→ EXERCISE PROMPT:
The full listing should be transcribed verbatim.

● ● ● ●

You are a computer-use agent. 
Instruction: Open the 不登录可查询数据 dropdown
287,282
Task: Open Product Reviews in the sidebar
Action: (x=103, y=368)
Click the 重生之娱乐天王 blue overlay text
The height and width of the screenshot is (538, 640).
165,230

● ● ● ●

→ EXERCISE ANSWER:
You are a computer-use agent. 
Instruction: Open the 不登录可查询数据 dropdown
287,282
Task: Open Product Reviews in the sidebar
Action: (x=103, y=368)
Click the 重生之娱乐天王 blue overlay text
The height and width of the screenshot is (538, 640).
165,230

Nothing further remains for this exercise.